- Directed by: Joanne Mony Park
- Written by: Joanne Mony Park
- Produced by: M. G. Evangelista Carolina Tamez Rodriguez Joanne Mony Park
- Starring: Joony Kim; Cris Gris;
- Cinematography: Sheldon Chau
- Edited by: Yael Urbach Joanne Mony Park
- Music by: John Kimbrough
- Release date: 19 January 2018 (Slamdance Film Festival);
- Running time: 82 minutes
- Country: United States
- Language: English

= Fish Bones =

Fish Bones is a 2018 American romantic drama film directed by Joanne Mony Park, starring Joony Kim and Cris Gris.

==Cast==
- Joony Kim as Hana Kim
- Cris Gris as Nicole
- Borah Ahn as Hana's Mother
- Young Mazino as Peter Kim
- Allison Lanier as Bella
- Anton Obeid as Nico's Father
- Rew Starr as Nico's Mother

==Release==
The film premiered at the Slamdance Film Festival on 19 January 2018.

== Plot ==
The film revolves around Hana, a young Korean immigrant from a conservative family. She struggles with her sexuality and falls in love with Nico, a Latina music producer. After returning home to help her ailing mother, Hana's budding romance with Nico puts her at odds with her family's traditional values.

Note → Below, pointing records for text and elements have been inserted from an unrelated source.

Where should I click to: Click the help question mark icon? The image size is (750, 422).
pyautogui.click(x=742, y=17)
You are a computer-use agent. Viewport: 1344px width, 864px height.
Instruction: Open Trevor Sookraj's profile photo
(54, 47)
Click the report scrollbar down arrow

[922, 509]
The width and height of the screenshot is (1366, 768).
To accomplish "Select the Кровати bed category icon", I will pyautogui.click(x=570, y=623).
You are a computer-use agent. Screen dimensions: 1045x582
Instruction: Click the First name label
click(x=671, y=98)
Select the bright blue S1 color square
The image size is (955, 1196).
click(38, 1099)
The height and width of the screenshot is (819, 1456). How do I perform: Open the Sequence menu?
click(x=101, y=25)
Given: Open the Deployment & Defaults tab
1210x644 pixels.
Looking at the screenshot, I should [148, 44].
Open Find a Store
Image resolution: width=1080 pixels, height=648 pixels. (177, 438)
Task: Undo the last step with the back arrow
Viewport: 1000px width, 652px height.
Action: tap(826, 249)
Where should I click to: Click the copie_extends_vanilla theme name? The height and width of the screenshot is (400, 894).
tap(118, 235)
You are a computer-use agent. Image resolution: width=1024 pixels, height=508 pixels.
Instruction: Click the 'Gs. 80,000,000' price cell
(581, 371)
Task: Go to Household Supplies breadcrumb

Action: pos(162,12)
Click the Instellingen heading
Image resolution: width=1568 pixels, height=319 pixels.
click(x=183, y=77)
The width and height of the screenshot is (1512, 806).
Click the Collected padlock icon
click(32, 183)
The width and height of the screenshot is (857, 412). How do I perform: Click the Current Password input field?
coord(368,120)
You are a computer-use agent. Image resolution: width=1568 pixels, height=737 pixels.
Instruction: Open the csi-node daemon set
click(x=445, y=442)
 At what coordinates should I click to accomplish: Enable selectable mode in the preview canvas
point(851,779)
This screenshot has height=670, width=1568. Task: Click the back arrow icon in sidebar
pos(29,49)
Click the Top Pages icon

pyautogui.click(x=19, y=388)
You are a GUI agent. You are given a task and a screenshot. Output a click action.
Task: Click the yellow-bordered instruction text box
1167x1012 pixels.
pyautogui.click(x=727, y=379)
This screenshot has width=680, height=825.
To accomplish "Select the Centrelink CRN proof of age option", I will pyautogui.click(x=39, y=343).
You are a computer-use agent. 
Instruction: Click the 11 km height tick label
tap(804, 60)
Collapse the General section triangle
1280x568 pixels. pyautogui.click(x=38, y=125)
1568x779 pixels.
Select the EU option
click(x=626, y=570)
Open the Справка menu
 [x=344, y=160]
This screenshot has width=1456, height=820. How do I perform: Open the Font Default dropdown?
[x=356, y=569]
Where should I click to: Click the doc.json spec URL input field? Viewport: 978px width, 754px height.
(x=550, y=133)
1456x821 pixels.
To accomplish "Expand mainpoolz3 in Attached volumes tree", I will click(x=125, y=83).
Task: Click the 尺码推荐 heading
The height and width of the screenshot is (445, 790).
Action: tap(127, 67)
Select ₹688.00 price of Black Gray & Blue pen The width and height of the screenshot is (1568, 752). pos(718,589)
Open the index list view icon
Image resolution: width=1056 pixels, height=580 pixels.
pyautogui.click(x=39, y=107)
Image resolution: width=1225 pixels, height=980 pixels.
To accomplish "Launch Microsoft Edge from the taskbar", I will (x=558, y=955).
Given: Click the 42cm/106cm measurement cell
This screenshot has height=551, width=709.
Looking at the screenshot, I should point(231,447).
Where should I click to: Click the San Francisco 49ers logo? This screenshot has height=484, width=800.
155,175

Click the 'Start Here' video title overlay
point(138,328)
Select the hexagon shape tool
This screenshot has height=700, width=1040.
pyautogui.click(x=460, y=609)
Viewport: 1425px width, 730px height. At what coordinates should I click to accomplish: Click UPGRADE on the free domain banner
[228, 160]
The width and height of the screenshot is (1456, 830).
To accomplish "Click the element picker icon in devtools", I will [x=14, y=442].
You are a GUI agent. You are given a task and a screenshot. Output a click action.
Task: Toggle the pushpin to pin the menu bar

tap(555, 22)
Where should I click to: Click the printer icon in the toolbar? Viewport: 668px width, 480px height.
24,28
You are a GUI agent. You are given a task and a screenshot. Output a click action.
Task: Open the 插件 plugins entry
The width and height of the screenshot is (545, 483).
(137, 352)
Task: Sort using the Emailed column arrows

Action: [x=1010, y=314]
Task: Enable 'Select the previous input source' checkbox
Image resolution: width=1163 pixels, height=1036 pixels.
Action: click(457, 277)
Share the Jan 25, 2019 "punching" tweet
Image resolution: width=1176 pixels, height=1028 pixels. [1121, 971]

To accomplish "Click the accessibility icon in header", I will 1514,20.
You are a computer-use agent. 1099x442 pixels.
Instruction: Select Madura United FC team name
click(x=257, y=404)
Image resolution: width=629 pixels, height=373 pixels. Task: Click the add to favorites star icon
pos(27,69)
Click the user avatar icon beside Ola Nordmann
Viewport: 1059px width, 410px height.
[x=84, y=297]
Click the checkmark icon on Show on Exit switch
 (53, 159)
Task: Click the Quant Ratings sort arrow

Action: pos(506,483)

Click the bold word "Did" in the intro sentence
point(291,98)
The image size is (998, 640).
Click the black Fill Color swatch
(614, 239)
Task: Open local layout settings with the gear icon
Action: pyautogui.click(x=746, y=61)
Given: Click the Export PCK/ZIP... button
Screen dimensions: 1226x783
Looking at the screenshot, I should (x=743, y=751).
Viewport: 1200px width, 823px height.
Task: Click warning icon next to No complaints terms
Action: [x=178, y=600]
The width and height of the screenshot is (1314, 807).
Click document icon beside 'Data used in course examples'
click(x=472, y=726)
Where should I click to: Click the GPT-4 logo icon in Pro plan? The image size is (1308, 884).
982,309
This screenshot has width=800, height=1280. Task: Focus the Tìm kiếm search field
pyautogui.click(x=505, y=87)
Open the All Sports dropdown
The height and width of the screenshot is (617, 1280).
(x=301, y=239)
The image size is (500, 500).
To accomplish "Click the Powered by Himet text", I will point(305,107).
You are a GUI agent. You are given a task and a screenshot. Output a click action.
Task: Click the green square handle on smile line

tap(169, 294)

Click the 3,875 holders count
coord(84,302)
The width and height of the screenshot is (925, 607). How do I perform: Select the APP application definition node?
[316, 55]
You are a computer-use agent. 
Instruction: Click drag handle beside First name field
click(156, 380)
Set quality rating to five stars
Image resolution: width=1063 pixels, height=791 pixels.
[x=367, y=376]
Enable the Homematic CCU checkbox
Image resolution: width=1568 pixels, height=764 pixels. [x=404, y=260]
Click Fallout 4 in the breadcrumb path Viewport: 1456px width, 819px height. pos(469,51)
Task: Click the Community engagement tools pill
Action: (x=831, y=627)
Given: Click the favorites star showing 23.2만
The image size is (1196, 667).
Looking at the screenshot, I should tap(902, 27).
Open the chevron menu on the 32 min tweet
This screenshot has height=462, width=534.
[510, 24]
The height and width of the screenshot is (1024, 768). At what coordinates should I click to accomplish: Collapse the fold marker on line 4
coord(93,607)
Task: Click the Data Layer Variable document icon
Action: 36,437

The film explores the themes of cultural identity, sexuality and conflict between personal desires and family expectations.

==Reception==
Shelagh Rowan-Legg of ScreenAnarchy called the film "subtle and effective".

Kathy Rong Zhou of SLUG Magazine wrote that the film "reaches an unexpected foothold and strikes a pleasant balance, adorned by the film’s subdued, impeccable visuals".

Justin Lowe of The Hollywood Reporter wrote that the film is "Too insubstantial to make a lasting impression."